Si tratta di obblighi che, nella prassi, sono spesso letti in chiave riduttiva, come se il coordinatore potesse limitarsi a un controllo documentale o comunque subordinato alle iniziative delle imprese esecutrici.

La formulazione della norma, invece, richiama un’attività ben più ampia: il riferimento alle “opportune azioni di coordinamento e controllo” e all’adeguamento del PSC in relazione all’evoluzione dei lavori presuppone un presidio continuo, collegato all’andamento reale del cantiere.

La Corte di Cassazione: obbligo di controllo attivo del CSE e conoscibilità del cantiere

È proprio su questo terreno che è intervenuta la Cassazione chiarendo come gli obblighi del CSE non possano essere interpretati in senso passivo.

Il punto centrale del ragionamento è rappresentato dalla conoscibilità dell’avvio delle lavorazioni. Nel caso in esame, una serie di elementi – tra cui le date indicate nel cartello di cantiere, la tempistica della notifica preliminare e i contatti con il direttore dei lavori – sono stati ritenuti indizi gravi, precisi e concordanti della concreta possibilità che il cantiere fosse già operativo.

In presenza di tali elementi, il coordinatore non può limitarsi a sostenere di non essere stato formalmente informato, ma deve attivarsi per verificare cosa stia accadendo.

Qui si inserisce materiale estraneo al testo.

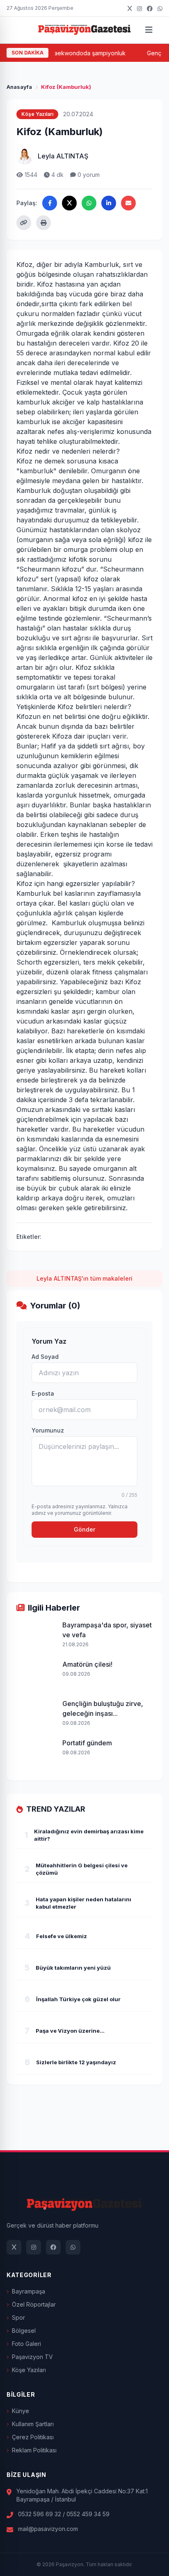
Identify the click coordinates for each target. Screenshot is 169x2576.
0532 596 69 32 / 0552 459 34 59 (64, 2513)
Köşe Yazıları (29, 2369)
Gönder (84, 1529)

L’obbligo di controllo, quindi, non nasce solo da una conoscenza effettiva, ma anche dalla possibilità concreta di conoscere.

Questo passaggio incide direttamente sul tema del POS: la mancata trasmissione del piano operativo non è stata considerata una circostanza idonea a escludere la responsabilità, ma, al contrario, un segnale che avrebbe dovuto attivare il CSE. In presenza di lavorazioni avviate o altamente probabili, il coordinatore è tenuto a verificare l’esistenza del POS, la sua idoneità e la coerenza con il PSC.

La stessa impostazione è stata applicata al subappalto: l’asserita ignoranza della presenza della ditta subappaltatrice non è stata considerata decisiva, poiché a rilevare è l’omissione di qualsiasi attività di controllo che avrebbe consentito di accertare chi stesse operando in cantiere e di pretendere la relativa documentazione di sicurezza.

Nel ragionamento della Corte emerge con chiarezza il principio secondo cui la posizione di garanzia del coordinatore non è compatibile con una condotta meramente passiva o attendista. L’alta vigilanza richiesta dall’art. 92 del D.Lgs. n. 81/2008 implica un comportamento attivo, capace di intercettare l’evoluzione concreta del cantiere.

Coordinatore sicurezza: alta vigilanza e responsabilità del CSE

Sebbene il ricorso sia stato ritenuto inammissibile, la sentenza ha rafforzato una lettura sostanziale degli obblighi del CSE, chiarendo che la verifica dell’applicazione del PSC, il controllo sull’idoneità del POS e l’adeguamento del piano all’evoluzione dei lavori non sono meri adempimenti sulla carta.

Il coordinatore è chiamato a esercitare un presidio effettivo sull’andamento del cantiere, che si traduce nella capacità di cogliere tempestivamente l’avvio e lo sviluppo delle lavorazioni, anche in assenza di comunicazioni formali.

L’assenza di informazioni o di documenti non riduce l’area di responsabilità del coordinatore, ma impone, al contrario, un livello di attenzione ancora maggiore, fondato sulla verifica diretta e sull’iniziativa.